Re: AMD planning 45nm 12-Core 'Istanbul' Processor ?



On May 28, 10:23 am, Sebastian Kaliszewski
<s.usun...@xxxxxxxxxxxxxxxxxxx> wrote:
Robert Myers wrote:
And that's the fact. Otherwise they would be nonexistent.

They're merging and going out of business at an amazing rate.

Another attempt at twist?

Are they alive? Or not?

The
only reason they're still afloat is because the US Treasury and
Federal Reserve have done things they couldn't or wouldn't do in 1929.

Uh, oh.

What does that mean?

Don't speak about things you know little about.

Others have answered your nonsense already.

The more you say things like that, the less credible you become.


Then add to that that its your
central bank and your government which worked hard not so long ago to make
the situation as it is now (for short term gains). They have screwed so
they have to intervene now.

I don't claim to understand what's happening outside the US, except
that the debt crisis is worldwide. Jerome Kerviel was working for a
French institution. As far as I could tell, he was playing the same
fool's game: trying to make big money by assuming arbitrarily large
risk. We live in worldwide markets. "They" is increasingly "us."
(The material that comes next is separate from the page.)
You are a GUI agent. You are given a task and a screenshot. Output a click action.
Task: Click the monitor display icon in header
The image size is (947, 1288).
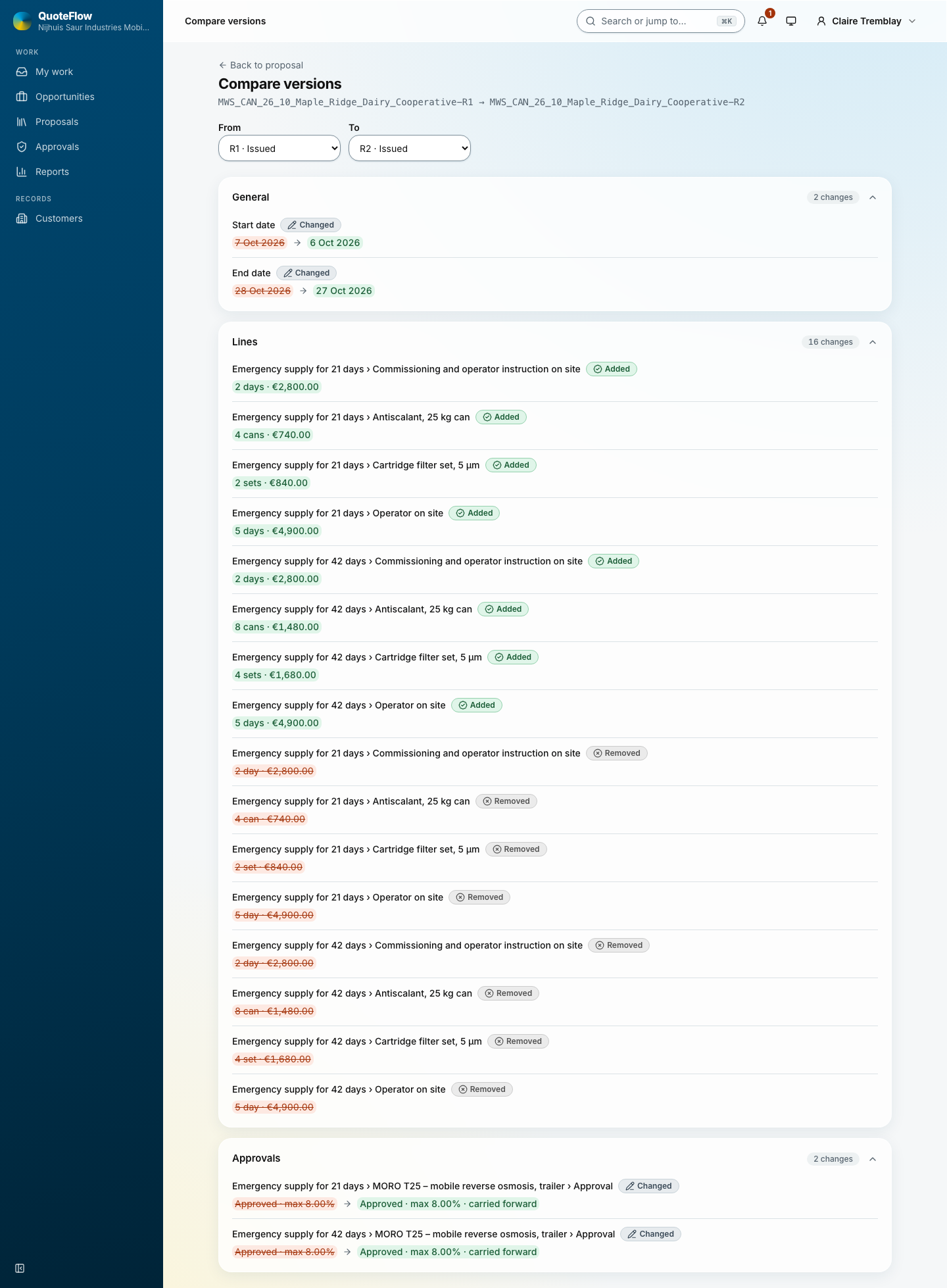coord(791,21)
When I pointed out the obvious, he changed
his assertion.

Nope. Your idiotic apples to oranges comparison doesn't change my
assertion at all.

You said they know how to estimate risk. Very, very famously, they do
not.

Guy can't fly a plane so he can't drive a car -- it's the same idiotic
logic.

So. What you *should* have said was, "Financial institutions can't
estimate risk in their main line of business, but they know all about
software."

You're piece of the work. They *can* & *do* estimate risk in their main line
of business. Otherwise they would be dead long time ago.

Well, no. They've discovered an elaborate scheme for transferring
risk around, taking a profit as it changes hands.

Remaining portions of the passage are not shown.